Paris présente son budget 2018

Le premier budget d'Emmanuel Macron devra à la fois réduire le déficit public mais aussi la ...
Paris présente son budget 2018

Paris présente son budget 2018

Photo: Keystone

Le premier budget d'Emmanuel Macron devra à la fois réduire le déficit public mais aussi la pression fiscale. Il a été rendu public mercredi à Paris.

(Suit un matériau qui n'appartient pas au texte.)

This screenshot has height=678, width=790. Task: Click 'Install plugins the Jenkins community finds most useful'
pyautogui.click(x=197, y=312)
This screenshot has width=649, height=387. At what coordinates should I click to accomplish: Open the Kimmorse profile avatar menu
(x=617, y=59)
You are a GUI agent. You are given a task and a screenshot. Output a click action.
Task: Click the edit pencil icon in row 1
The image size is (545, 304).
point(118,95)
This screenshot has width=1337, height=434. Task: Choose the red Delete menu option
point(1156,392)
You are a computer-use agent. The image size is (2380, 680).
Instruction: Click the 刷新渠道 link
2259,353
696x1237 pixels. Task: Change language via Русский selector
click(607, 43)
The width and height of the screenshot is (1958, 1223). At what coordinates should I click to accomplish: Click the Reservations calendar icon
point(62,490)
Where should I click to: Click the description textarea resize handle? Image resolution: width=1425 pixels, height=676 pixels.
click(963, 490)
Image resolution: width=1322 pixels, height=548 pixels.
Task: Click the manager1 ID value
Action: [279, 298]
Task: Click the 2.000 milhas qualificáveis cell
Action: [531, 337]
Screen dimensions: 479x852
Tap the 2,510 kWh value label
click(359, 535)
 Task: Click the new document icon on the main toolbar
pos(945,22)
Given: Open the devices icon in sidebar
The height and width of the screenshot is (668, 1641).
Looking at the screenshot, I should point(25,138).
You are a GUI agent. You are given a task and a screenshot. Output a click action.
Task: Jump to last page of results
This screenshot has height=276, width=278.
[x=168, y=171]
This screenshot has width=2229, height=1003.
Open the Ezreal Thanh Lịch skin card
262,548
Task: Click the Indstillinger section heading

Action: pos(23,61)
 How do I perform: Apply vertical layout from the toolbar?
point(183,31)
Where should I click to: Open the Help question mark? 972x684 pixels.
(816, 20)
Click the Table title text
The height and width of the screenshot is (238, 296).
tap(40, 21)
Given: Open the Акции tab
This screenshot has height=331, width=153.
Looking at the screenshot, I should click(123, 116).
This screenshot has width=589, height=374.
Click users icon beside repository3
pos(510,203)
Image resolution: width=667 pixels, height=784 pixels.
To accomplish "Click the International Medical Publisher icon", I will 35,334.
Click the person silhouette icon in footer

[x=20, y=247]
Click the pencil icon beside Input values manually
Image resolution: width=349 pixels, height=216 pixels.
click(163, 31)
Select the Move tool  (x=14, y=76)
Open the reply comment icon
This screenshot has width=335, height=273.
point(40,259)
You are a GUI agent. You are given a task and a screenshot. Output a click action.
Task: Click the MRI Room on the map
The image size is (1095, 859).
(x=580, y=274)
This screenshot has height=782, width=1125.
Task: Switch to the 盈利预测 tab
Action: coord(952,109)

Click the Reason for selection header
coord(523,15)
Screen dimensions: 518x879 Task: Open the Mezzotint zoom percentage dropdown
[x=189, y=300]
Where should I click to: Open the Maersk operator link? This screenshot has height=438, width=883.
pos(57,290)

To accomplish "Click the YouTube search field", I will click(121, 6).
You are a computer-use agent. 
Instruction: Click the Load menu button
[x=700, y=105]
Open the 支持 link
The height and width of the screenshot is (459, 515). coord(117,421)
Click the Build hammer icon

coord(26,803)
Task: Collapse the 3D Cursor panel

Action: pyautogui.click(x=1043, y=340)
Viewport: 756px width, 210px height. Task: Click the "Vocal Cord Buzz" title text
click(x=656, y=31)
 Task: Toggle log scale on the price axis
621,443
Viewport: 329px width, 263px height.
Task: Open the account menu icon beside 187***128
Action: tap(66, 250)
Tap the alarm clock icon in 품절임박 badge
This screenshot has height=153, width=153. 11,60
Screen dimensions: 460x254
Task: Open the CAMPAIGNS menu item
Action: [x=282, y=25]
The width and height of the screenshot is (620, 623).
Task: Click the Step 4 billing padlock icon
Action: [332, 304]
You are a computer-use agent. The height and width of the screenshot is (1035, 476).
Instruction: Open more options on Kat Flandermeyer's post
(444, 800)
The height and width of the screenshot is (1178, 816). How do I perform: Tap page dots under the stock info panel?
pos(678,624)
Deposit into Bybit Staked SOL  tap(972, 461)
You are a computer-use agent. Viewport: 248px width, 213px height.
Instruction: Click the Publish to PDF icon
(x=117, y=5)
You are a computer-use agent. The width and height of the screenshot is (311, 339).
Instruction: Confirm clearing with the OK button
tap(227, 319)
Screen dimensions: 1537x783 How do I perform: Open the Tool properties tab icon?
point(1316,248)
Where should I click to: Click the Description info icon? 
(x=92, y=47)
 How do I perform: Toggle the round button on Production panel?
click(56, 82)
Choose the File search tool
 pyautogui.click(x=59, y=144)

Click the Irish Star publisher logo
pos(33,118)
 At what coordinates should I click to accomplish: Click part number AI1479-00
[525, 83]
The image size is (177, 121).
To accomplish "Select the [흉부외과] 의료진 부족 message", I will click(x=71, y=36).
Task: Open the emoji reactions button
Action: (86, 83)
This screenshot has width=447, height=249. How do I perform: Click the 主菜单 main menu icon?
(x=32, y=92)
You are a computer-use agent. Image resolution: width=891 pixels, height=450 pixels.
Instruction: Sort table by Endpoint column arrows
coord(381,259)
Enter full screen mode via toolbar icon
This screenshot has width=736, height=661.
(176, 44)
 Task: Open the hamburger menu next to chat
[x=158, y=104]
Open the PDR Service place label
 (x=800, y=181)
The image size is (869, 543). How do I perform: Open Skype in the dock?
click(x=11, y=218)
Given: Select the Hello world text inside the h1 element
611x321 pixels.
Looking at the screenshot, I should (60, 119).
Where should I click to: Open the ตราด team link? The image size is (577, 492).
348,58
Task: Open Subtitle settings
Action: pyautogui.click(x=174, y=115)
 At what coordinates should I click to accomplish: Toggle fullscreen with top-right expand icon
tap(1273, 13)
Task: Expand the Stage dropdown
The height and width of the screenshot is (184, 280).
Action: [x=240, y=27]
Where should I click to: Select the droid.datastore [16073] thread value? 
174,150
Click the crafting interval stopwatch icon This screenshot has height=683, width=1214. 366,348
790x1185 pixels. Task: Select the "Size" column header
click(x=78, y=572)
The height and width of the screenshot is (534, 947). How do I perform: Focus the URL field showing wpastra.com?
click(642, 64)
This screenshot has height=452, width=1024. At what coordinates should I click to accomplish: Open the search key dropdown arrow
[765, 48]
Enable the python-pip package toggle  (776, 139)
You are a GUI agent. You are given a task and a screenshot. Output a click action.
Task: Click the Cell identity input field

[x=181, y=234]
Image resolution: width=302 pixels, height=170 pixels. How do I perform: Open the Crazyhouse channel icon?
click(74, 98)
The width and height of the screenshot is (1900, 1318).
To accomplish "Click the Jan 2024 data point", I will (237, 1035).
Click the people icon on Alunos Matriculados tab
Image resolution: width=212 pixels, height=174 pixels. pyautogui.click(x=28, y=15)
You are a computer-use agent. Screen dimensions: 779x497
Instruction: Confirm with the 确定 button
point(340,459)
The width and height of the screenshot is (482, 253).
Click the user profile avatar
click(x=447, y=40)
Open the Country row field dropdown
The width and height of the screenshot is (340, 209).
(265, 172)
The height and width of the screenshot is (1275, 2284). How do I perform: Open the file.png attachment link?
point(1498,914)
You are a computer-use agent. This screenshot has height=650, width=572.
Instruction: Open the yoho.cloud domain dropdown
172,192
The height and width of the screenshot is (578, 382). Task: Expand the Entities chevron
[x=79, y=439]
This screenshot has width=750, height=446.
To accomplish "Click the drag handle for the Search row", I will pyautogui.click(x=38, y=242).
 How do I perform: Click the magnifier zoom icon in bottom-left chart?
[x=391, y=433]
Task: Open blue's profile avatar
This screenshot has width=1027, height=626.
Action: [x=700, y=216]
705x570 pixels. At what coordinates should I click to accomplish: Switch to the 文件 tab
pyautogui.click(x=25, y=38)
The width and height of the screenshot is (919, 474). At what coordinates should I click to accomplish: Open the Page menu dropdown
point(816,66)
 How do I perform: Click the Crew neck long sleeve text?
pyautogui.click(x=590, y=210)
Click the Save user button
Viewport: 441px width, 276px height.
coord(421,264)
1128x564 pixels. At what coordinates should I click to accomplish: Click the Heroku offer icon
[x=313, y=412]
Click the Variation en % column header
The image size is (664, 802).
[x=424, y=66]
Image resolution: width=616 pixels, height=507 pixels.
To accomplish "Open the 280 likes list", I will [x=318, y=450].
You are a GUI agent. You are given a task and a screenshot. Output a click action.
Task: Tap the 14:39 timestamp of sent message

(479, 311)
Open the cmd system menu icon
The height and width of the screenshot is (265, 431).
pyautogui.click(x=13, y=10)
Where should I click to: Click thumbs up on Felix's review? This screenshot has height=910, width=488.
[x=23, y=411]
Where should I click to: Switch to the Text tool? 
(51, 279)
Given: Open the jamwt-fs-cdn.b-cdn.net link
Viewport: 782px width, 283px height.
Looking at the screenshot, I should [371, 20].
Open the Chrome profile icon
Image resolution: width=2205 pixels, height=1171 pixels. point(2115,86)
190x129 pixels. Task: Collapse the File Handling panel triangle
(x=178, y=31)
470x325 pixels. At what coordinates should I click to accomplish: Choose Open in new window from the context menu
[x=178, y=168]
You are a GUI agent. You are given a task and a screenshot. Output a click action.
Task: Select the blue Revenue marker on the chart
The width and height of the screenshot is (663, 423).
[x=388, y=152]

Le très controversé 'impôt sur la fortune' (ISF) frappant les plus riches devrait être réformé.

Un 'budget de transformation' du pays axé à la fois sur le 'pouvoir d'achat' et le 'respect des engagements': voilà comment le gouvernement français décrit son premier projet de loi de finances, censé consacrer le retour de la France dans les clous européens, avec une 2e année consécutive sous la barre des 3% de déficit.

Paris promet que son déficit public sera ramené à 2,9% du produit intérieur brut (PIB) en 2017 puis à 2,6% en 2018. Un effort destiné à retrouver de la 'crédibilité' auprès de ses partenaires européens, au premier rang desquels Berlin, qui réclame depuis longtemps à la France des comptes publics plus vertueux.

'Je m'en réjouis', a réagi le commissaire européen aux affaires économiques, l'ancien ministre français Pierre Moscovici. Mais la France peut mieux faire, a-t-il martelé, soulignant que 'la moyenne des déficits dans la zone euro, ce n'est pas 3%, c'est 1,4%'.

Logements et transports

Pour parvenir à redresser les comptes, Paris a annoncé une réduction de 0,7 point de la dépense publique, impliquant des coupes budgétaires inédites, chiffrées à 16 milliards d'euros.

Trois secteurs seront surout mis à contribution: l'emploi, avec une réduction drastique des contrats aidés, le logement, avec une baisse des aides aux ménages les plus modestes, et les transports, avec le gel de plusieurs grands projets d'infrastructures.

L'Etat prévoit en outre de supprimer 1600 postes dans la fonction publique, et de réduire les dépenses de la Sécurité sociale d'environ 5,5 milliards d'euros.

Doper le pouvoir d'achat

Dans le même temps, le gouvernement compte rendre sept milliards d'euros aux entreprises et aux ménages via des mesures fiscales, ceci en vue de relancer l'économie et de renforcer l'attractivité de la France, selon un avis du Haut Conseil des finances publiques, organe indépendant chargé d'évaluer la crédibilité des prévisions budgétaires.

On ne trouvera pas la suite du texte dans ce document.